As seen best in FIG. 2, the truss member 16 further includes a strip of flexible, porous tissue material 68 that is substantially of the same size and shape as the intermediate segment 24 of the strip of base material 18. The first resilient band 30a is secured, via the strip of adhesive material 31a, only to the end regions 20 and 22 of strip of base material 18 adjacent a first edge 32 of the intermediate segment 24. The second resilient band 30b is spaced from the first resilient band 30a, and is secured, via the strip of adhesive material 31b, only to the end regions 20 and 22 of the strip of base material 18 adjacent a second edge 36 of the intermediate segment 24. Because the tissue material 68 is interposed between the strips of interface adhesive material 31a, 31b and the intermediate segment 24 of the strip of base material 18, the resilient bands 30a, 30b are not secured to that portion of the intermediate segment 24 of the strip of base material 18 corresponding to the tissue material 68. Therefore, that portion of the intermediate segment 24 corresponding to the tissue material 68, defines an adhesive void region 35 between the first and second strips of interface adhesive material 31a and 31b, and therewith resilient bands 30a and 30b, and the intermediate segment 24 of the strip of base material 18. The first and second resilient bands 30a and 30b are oriented generally parallel to one another and substantially parallel to the longitudinal extent of the flexible strip of base material 18. Each of the flexible strips of interface adhesive material 31a and 31b is preferably an acrylic, pressure sensitive bio-compatible adhesive material, such as (3M 1509) available from Minnesota, Mining & Manufacturing, Inc. (St. Paul, Minn.).
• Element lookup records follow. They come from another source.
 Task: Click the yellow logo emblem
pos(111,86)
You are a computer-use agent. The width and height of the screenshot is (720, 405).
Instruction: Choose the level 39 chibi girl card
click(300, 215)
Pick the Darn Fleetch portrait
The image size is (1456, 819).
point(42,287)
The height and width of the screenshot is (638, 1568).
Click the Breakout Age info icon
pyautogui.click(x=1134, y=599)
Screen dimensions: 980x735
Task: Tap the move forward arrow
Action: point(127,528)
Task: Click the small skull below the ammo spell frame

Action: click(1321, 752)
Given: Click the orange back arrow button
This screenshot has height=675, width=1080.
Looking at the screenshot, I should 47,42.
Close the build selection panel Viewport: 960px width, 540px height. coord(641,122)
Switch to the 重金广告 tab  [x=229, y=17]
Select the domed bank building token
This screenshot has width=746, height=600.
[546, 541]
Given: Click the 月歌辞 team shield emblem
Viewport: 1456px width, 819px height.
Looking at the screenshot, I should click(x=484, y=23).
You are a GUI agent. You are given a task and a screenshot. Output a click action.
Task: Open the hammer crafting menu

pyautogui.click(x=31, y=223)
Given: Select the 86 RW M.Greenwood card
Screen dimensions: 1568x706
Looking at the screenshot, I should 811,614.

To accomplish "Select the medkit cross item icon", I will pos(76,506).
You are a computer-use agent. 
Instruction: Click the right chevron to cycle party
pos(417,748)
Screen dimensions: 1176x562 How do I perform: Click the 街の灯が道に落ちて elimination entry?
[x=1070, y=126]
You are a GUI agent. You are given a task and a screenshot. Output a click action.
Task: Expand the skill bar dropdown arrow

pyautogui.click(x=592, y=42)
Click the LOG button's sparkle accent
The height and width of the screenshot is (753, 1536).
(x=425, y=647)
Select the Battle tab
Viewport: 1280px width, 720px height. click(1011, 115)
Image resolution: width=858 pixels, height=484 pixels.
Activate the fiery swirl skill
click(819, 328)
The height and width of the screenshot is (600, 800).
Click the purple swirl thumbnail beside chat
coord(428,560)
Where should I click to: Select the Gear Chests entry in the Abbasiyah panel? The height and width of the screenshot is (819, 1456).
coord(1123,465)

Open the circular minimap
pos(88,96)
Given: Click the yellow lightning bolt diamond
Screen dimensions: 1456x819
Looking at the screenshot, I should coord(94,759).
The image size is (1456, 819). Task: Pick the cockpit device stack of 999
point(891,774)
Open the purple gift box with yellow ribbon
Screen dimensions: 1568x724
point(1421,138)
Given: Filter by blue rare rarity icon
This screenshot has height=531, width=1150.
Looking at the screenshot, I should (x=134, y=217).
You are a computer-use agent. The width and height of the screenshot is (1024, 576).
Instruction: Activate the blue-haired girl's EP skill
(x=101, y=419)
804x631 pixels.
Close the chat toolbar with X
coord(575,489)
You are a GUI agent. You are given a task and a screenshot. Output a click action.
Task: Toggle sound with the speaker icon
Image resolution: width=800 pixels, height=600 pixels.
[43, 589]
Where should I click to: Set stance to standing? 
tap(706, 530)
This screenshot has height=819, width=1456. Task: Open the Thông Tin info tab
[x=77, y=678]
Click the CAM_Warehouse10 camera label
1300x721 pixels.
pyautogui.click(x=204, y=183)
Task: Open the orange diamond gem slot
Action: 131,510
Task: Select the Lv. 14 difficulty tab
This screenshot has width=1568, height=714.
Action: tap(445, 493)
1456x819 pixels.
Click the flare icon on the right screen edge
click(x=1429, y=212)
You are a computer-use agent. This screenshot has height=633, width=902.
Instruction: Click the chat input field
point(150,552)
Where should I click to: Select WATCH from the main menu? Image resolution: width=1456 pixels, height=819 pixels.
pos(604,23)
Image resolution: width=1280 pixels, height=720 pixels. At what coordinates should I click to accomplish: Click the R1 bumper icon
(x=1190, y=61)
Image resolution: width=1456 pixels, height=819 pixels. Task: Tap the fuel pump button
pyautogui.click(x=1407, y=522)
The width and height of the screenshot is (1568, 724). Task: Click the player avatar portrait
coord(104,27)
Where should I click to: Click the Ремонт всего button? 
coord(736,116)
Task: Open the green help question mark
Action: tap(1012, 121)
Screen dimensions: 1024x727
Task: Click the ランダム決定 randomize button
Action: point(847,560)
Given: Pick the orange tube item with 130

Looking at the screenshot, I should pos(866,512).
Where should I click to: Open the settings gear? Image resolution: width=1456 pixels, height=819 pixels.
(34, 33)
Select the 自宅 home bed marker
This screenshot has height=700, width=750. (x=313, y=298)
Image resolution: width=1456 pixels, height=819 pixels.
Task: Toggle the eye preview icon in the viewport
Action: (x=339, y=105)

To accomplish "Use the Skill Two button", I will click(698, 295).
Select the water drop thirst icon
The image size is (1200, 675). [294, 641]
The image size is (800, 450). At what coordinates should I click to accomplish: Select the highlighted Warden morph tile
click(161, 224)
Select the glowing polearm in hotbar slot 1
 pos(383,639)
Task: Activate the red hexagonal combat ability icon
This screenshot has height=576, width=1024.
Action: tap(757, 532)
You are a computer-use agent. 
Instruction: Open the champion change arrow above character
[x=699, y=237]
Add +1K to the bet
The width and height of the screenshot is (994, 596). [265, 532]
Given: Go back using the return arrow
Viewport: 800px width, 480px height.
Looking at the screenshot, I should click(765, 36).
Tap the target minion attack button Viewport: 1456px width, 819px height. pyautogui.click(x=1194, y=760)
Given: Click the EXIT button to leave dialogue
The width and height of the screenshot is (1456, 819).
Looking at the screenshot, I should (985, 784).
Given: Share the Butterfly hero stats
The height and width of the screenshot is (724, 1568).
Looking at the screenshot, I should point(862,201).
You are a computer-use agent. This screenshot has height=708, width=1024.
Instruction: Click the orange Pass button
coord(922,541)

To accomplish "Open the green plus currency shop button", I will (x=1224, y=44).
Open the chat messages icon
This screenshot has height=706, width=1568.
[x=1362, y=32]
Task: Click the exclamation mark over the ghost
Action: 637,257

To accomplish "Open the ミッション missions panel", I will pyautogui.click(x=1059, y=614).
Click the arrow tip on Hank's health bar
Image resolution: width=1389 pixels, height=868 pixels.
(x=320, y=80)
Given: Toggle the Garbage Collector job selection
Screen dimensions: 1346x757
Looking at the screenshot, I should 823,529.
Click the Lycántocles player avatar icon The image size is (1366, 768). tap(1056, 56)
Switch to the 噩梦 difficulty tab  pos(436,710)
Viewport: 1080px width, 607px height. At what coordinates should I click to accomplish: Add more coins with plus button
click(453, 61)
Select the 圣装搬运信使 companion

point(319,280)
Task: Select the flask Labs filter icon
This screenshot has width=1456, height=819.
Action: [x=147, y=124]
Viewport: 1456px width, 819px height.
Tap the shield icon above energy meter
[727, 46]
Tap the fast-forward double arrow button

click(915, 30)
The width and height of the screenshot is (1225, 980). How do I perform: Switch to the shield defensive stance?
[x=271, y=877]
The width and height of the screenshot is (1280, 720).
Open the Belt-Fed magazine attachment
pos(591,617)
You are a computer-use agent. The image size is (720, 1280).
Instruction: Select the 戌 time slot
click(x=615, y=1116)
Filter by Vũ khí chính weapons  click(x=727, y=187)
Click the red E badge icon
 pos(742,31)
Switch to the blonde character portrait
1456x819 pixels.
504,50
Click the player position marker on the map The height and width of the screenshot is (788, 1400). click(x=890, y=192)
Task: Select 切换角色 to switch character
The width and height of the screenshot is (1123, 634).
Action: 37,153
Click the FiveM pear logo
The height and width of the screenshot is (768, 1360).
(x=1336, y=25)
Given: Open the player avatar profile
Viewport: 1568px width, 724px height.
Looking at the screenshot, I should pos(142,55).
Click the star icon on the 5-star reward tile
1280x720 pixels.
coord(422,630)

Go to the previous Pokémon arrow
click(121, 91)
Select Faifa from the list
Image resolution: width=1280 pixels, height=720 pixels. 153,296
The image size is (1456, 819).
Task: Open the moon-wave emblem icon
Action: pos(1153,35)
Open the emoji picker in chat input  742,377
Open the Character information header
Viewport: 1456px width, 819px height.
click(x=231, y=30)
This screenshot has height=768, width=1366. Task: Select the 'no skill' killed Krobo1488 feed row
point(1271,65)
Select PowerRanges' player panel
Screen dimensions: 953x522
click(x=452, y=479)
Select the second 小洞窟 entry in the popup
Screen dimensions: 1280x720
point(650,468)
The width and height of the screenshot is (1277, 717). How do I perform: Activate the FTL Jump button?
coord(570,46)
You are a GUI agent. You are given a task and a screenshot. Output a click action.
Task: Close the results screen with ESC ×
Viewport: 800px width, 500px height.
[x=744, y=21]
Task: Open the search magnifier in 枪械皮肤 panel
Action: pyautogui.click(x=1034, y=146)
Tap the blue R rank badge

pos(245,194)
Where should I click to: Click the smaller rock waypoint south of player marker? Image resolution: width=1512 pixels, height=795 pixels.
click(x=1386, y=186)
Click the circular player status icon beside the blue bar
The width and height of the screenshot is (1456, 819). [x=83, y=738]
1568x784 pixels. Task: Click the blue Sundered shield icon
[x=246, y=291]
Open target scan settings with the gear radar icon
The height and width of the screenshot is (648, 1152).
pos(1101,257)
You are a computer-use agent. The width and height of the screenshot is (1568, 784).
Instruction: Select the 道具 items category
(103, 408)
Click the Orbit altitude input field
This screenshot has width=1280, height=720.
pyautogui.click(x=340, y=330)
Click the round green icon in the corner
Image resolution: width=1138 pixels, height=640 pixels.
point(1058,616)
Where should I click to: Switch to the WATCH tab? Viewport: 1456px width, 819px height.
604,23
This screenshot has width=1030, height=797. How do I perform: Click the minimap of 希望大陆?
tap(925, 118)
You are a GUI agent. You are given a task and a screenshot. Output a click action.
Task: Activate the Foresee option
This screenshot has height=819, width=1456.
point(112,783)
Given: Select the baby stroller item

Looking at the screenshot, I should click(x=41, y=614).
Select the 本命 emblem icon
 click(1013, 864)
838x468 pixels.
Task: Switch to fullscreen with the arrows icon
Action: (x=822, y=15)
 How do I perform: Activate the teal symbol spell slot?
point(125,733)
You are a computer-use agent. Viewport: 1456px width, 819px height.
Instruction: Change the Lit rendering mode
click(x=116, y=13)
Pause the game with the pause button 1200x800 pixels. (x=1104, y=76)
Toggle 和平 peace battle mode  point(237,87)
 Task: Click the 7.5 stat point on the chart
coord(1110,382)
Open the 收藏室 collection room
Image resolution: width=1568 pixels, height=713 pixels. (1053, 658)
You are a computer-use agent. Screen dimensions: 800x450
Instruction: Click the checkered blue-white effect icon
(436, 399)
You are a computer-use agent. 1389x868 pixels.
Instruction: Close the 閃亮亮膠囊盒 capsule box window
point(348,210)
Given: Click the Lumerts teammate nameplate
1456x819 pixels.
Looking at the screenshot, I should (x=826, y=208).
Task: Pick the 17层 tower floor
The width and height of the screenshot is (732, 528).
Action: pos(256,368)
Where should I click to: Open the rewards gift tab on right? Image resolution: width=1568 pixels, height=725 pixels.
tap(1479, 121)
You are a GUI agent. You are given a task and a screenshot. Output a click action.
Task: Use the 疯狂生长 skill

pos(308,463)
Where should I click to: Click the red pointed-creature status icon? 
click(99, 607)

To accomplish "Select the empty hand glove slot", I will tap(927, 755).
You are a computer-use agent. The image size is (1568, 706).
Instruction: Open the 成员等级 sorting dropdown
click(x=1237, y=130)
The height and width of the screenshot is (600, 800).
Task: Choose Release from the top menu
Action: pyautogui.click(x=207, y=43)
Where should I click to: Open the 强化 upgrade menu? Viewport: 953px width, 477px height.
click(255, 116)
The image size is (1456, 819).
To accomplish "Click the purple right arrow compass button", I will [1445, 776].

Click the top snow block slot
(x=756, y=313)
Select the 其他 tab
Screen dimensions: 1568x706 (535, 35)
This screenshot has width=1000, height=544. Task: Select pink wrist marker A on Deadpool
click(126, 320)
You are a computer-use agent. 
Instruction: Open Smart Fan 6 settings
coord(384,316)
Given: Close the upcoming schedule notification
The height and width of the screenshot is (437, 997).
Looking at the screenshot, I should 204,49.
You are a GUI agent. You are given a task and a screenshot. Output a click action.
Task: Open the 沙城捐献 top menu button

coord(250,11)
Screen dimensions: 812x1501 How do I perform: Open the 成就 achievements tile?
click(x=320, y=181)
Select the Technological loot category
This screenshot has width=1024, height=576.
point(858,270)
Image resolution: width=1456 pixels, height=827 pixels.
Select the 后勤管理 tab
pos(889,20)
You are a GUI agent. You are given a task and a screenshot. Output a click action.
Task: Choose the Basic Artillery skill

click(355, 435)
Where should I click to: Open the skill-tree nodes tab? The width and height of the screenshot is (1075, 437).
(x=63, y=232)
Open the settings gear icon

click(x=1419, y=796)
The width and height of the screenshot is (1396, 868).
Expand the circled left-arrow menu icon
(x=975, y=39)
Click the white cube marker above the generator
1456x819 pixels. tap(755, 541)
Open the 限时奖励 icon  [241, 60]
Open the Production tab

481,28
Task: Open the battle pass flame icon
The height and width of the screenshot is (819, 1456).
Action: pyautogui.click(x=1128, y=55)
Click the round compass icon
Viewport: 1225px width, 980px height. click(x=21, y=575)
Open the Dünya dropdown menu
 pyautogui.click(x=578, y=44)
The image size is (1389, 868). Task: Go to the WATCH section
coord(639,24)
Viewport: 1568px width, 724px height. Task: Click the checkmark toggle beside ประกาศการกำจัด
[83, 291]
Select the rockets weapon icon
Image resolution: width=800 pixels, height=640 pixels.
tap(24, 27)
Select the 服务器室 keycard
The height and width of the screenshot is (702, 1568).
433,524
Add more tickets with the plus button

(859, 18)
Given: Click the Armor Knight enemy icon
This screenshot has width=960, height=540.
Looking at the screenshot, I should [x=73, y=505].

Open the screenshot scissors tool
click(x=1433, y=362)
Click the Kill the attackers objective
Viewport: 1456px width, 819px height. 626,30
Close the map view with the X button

The unitary truss member 16 further includes a flexible strip of top material 38 having a first end region 39, a second end region 40 and an intermediate segment 47, that are of the same size and shape as the first end region 20, second end region 22 and intermediate segment 24, respectively, of the strip of base material 18. A bottom surface 69 of the strip of top material 38 includes a layer of an adhesive substance 48 that extends over the first and second end regions 39 and 40 and the intermediate segment 47. The adhesive substance 48 is a breathable, acrylic, pressure sensitive, bio-compatible adhesive. The strip of top material 38 covers and is secured to the first and second resilient bands 30a and 30b and the tissue material 68 via the adhesive substance 48. The strip of top material 38 is also secured to the first side 28 of the strip of base material 18, via the adhesive substance 48, only at end regions 20 and 22. The strip of top material 38 is not secured to the intermediate segment 24 of the strip of base material 18 at the void region 35 which corresponds to the tissue material 68. The strip of top material 38 helps to prevent the first and second resilient bands 30a and 30b from readily separating from the end regions 20 and 22 of the strip of base material 18 and the strips of interface adhesive material 31a and 31b when the unitary truss member 16 is flexed. The flexible strip of top material 38 is preferably a breathable, nonwoven material, such as (3M 1533) available from Minnesota, Mining & Manufacturing, Inc. (St. Paul, Minn.).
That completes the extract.